> [Task to complete]:
Using the listing below, keep only the lines with the word "step" and copy them.
────────────────
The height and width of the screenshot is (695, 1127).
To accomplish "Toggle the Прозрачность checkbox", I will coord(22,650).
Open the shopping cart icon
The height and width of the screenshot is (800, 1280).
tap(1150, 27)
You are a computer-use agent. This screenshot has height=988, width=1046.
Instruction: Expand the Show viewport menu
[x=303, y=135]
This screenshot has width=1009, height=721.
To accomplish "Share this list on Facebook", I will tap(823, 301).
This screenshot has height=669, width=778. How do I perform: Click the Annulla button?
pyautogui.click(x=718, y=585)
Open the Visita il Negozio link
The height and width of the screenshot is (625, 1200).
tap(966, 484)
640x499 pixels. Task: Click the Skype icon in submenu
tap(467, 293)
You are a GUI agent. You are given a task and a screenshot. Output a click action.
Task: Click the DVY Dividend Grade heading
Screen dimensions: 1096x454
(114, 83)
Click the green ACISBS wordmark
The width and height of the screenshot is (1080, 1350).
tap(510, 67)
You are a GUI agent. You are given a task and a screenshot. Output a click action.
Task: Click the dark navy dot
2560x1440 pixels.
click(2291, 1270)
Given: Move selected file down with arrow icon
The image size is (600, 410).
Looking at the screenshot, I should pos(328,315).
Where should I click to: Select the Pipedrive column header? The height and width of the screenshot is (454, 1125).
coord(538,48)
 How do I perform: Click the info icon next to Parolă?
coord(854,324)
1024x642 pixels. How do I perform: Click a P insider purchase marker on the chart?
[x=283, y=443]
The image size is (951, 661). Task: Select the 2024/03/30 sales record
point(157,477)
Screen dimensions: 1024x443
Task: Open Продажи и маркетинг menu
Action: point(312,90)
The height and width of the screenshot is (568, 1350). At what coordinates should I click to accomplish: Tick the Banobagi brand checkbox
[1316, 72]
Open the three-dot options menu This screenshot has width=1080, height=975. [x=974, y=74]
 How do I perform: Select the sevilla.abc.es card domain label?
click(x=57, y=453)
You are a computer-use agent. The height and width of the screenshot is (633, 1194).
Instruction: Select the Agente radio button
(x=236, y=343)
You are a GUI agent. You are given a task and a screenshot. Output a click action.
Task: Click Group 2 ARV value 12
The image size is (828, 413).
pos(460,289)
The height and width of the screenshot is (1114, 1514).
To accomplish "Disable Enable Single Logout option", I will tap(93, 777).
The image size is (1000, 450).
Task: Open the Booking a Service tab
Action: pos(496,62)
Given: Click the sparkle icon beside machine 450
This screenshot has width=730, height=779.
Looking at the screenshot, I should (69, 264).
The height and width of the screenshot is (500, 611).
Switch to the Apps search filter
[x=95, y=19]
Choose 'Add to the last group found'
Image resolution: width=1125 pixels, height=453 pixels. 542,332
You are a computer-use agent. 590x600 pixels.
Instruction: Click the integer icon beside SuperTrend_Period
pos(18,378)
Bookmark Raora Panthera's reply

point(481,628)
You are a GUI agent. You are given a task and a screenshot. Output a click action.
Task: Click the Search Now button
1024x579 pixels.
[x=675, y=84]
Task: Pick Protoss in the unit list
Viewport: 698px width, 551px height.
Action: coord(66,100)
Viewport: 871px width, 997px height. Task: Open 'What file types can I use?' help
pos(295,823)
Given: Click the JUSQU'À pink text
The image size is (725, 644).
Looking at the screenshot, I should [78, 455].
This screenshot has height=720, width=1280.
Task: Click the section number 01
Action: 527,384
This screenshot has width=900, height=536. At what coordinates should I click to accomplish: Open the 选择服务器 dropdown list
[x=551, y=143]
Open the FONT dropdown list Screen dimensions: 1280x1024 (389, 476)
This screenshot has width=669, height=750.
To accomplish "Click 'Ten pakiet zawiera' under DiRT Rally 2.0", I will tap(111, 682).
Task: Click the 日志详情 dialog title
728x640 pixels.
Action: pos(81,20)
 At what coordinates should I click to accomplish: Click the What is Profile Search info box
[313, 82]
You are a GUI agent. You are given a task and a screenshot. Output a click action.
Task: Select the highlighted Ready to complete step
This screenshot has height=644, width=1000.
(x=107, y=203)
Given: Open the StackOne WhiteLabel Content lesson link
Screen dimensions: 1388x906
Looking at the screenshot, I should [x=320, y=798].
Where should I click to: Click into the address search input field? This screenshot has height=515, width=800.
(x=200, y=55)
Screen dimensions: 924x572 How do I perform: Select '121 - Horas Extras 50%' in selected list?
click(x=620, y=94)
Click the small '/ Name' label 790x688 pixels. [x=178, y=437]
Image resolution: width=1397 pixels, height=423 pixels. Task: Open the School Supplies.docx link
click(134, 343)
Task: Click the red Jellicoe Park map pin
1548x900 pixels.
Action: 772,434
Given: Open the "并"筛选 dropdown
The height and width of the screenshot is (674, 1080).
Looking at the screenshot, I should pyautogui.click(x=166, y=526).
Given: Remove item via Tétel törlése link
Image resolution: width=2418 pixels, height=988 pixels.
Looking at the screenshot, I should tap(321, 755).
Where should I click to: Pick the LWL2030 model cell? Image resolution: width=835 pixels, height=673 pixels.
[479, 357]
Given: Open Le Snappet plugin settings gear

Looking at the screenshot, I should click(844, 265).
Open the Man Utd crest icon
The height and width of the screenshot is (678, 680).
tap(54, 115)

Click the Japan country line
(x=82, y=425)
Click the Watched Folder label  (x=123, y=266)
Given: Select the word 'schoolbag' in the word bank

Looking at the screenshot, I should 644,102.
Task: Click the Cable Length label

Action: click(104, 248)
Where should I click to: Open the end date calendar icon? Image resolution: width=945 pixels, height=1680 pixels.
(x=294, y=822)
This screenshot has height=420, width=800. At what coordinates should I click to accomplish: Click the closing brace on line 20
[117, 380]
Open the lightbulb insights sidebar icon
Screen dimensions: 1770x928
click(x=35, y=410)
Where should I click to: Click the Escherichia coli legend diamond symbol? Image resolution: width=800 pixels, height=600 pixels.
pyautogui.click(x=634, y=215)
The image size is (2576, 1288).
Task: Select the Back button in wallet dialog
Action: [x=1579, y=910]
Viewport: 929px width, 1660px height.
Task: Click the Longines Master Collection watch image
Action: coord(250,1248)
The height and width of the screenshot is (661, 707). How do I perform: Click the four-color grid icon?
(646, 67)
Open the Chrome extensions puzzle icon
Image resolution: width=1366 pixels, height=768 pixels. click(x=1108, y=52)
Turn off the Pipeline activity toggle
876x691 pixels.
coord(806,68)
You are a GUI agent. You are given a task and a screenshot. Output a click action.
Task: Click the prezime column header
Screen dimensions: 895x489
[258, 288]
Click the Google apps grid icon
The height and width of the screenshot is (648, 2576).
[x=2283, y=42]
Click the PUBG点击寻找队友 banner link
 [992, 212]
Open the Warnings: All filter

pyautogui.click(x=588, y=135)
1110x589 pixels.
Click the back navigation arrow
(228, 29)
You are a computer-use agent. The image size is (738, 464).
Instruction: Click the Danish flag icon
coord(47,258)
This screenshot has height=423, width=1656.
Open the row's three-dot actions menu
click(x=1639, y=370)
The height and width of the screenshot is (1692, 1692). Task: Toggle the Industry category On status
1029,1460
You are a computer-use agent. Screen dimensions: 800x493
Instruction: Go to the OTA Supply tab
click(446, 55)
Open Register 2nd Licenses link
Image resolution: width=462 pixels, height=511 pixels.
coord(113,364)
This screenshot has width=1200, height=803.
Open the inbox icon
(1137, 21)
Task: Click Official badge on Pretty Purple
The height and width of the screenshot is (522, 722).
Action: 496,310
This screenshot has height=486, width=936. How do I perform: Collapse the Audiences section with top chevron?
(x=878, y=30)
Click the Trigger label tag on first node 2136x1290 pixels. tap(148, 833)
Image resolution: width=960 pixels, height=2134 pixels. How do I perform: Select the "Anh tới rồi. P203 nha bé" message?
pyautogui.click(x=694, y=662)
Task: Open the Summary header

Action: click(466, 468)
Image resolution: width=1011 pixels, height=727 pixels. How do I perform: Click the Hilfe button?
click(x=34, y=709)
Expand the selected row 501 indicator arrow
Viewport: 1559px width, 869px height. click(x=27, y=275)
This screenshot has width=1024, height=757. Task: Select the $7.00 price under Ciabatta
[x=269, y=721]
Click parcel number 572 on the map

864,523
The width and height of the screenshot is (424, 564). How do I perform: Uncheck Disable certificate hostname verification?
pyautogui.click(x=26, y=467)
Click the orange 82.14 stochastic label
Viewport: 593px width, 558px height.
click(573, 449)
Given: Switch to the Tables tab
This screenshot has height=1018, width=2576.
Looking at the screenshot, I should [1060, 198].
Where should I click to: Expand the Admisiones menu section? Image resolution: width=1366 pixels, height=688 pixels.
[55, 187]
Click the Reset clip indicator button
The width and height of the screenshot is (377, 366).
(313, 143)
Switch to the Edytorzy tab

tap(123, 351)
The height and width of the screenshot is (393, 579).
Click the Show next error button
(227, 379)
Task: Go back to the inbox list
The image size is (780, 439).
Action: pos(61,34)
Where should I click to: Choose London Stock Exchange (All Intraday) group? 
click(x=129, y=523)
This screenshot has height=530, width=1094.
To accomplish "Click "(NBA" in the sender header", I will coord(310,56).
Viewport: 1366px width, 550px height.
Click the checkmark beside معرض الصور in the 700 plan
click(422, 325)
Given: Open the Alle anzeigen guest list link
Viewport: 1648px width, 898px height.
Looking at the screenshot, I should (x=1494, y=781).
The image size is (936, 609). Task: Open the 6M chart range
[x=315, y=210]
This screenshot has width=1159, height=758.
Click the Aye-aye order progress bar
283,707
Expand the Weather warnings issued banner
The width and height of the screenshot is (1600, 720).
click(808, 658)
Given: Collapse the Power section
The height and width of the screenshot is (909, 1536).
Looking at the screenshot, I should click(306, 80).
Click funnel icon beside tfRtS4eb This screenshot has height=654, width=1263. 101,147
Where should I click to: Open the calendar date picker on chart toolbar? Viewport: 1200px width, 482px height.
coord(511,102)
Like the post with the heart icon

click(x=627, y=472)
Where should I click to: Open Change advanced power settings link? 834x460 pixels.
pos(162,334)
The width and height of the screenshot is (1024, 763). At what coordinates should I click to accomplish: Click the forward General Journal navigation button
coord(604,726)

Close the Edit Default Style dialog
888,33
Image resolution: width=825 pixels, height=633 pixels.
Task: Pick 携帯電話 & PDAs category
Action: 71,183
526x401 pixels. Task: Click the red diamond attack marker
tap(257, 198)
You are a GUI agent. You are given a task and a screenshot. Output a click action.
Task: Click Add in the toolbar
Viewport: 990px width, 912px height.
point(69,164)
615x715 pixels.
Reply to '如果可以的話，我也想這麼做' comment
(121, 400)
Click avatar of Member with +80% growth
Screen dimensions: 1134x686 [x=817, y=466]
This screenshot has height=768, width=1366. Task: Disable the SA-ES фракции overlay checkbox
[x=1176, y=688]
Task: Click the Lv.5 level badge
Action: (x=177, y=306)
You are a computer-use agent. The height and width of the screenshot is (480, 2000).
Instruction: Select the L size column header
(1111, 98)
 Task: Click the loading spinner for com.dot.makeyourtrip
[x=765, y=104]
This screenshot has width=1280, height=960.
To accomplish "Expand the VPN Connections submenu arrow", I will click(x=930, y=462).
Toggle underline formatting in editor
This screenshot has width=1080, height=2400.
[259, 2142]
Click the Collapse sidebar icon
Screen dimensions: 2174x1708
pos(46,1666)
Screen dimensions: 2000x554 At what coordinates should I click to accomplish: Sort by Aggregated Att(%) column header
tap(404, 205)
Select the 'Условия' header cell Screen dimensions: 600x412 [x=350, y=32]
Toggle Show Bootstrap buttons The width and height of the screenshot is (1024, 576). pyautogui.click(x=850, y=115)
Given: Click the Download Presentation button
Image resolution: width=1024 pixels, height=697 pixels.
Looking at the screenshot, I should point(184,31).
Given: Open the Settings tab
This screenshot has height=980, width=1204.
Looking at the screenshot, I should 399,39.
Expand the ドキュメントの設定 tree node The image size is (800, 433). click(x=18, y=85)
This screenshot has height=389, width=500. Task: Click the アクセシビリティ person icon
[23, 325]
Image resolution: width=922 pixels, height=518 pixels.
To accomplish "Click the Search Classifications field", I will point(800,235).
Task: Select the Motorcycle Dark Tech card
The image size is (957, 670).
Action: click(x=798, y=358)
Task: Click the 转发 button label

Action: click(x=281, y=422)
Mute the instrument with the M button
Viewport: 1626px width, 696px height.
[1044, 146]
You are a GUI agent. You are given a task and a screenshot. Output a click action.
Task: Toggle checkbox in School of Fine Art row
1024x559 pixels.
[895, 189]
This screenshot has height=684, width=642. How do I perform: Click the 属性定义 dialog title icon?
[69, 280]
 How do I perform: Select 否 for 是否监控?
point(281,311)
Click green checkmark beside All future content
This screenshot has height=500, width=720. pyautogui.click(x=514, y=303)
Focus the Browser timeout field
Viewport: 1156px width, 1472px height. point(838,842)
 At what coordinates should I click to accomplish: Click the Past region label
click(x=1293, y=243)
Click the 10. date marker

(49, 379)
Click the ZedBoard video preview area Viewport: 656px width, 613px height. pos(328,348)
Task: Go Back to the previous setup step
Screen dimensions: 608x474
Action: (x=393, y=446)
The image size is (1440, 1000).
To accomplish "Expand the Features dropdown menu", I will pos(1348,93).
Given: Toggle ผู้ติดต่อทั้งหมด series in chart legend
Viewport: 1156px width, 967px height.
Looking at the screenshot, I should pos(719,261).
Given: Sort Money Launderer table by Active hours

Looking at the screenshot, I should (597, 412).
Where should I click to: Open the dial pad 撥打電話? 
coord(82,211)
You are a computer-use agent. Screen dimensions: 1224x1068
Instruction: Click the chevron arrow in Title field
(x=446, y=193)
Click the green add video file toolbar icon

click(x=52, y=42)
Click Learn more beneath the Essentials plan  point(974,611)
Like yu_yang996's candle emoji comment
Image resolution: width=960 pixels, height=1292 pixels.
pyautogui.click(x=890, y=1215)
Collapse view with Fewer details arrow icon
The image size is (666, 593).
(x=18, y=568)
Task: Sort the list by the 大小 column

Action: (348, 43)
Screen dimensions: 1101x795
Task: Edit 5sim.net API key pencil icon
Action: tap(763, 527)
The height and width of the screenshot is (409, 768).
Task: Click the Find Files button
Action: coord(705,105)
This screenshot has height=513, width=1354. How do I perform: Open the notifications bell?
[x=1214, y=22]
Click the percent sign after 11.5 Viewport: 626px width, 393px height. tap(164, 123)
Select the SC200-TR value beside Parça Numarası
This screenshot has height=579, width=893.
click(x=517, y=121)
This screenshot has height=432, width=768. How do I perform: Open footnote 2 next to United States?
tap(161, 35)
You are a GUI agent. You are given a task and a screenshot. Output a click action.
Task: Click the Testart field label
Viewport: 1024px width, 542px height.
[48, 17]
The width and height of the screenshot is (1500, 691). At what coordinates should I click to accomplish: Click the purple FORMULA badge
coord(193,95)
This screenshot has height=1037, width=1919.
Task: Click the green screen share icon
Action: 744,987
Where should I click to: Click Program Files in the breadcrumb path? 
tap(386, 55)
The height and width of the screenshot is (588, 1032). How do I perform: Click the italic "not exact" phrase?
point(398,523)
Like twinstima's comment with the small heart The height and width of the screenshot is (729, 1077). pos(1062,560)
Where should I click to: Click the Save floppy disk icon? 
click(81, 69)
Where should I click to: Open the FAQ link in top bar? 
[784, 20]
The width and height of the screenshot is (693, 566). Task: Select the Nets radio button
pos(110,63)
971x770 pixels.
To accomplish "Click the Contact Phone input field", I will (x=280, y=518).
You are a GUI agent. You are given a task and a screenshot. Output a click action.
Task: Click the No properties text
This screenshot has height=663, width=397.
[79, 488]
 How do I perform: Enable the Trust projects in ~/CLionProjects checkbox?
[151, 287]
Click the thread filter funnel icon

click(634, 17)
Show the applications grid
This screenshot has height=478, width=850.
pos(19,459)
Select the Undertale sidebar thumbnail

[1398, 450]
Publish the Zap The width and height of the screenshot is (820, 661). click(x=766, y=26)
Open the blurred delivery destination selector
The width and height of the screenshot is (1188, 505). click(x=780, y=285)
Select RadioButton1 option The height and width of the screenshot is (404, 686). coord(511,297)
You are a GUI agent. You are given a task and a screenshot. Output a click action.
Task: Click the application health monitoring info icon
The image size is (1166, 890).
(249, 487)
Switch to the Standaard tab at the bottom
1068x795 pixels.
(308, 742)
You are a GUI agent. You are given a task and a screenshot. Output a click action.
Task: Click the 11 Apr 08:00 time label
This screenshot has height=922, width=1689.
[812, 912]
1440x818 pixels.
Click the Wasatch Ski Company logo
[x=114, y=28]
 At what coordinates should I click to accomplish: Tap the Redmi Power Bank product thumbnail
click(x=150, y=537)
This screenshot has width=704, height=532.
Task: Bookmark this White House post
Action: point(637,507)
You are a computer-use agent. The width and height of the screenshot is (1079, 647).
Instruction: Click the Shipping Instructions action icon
────────────────
> [Output below]:
Task: Select the highlighted Ready to complete step
Task: Go Back to the previous setup step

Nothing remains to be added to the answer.